Surgical transplants may be attempted. The following methods may be tried for small, stable areas of vitiligo.
- Punch grafts: Punch biopsy specimens from a pigmented donor site are transplanted into depigmented sites, however, a residual, pebbled pigmentary pattern may result.
- Minigrafting: Small donor grafts are inserted into incisional recipient areas of vitiligo and held in place with pressure dressings. As with punch grafting, this procedure does not result in total return of normal pigment, and a mottled pigmentation may result.
Special cosmetic makeup that is formulated to match the patient’s normal skin color (e.g., Dermablend or Covermark) or self-tanning compounds that contain dihydroxyacetone may effectively hide the white patches.
Sunscreens can be used to avoid exacerbating the contrast between normal skin and lesions and to protect the lesions, which are sensitive to the sun.
If attempts at repigmentation do not produce satisfactory results, depigmentation may be attempted in selected patients. Those with extensive vitiligo (more than 50% loss of pigment) may elect to have the remaining skin “bleached” with Benoquin (20% monobenzyl ether of hydroquinone). The results are permanent (Fig. 14.6).
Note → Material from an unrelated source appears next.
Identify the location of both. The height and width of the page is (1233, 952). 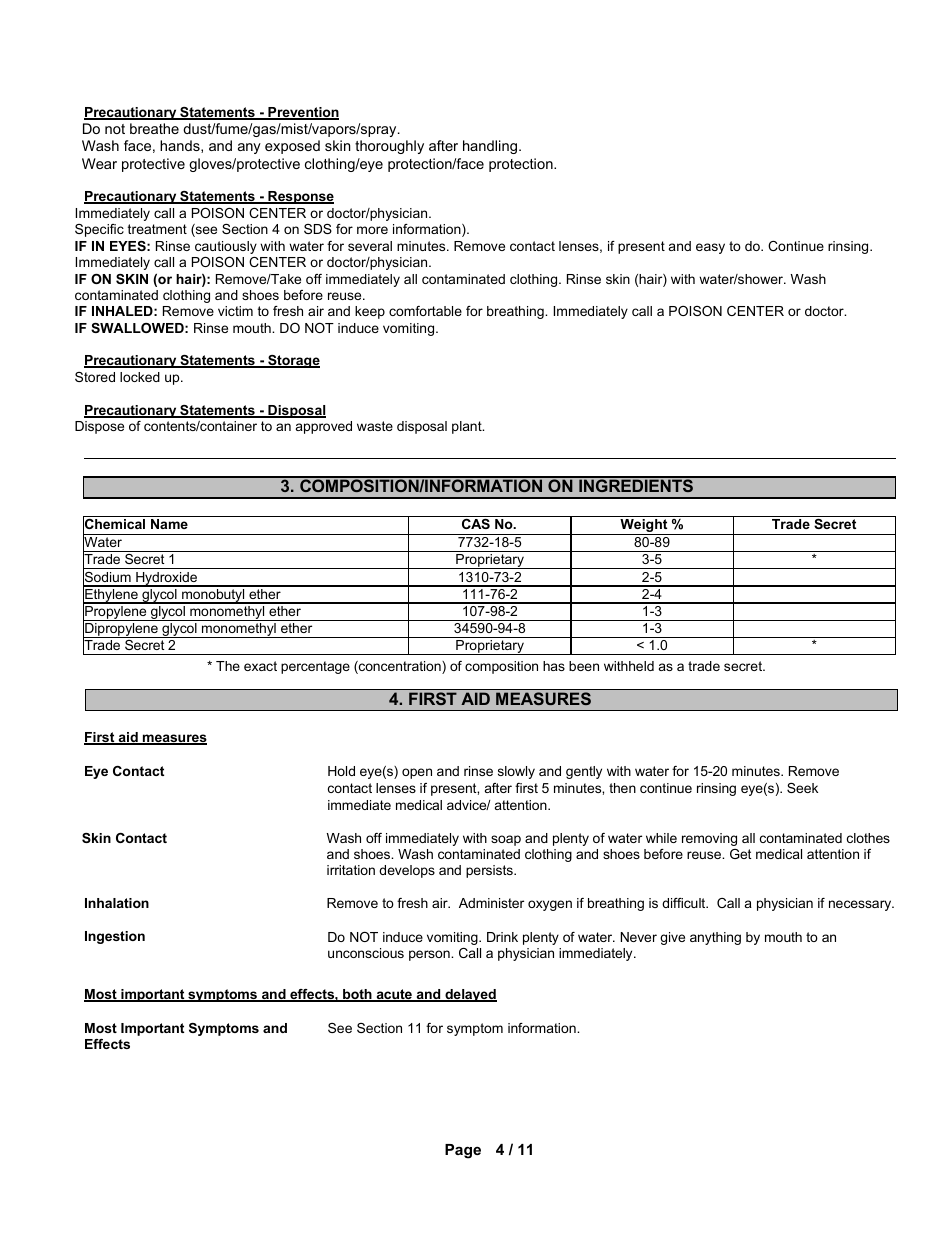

14.6 Vitiligo. Extensive depigmentation. The residual normal pigmentation was treated with Benoquin.

Points to Remember

Health care professionals should resist the tendency to trivialize vitiligo by referring to it as simply a cosmetic disorder.
Patients should be urged to use sunscreens whenever they are exposed to the sun. By minimizing tanning, sunscreens lessen the contrast between healthy skin and lesions; they also protect the vitiliginous skin, which is sensitive to the sun.
If indicated by positive findings in the patient’s history or physical examination, screening of vitiligo patients for autoimmune diseases should be done; however, the frequency of these associations is not sufficiently high to warrant routine blood tests.
Response rates to treatments for vitiligo often are disappointing, and lesions on the backs of the hands and feet are very resistant to therapy.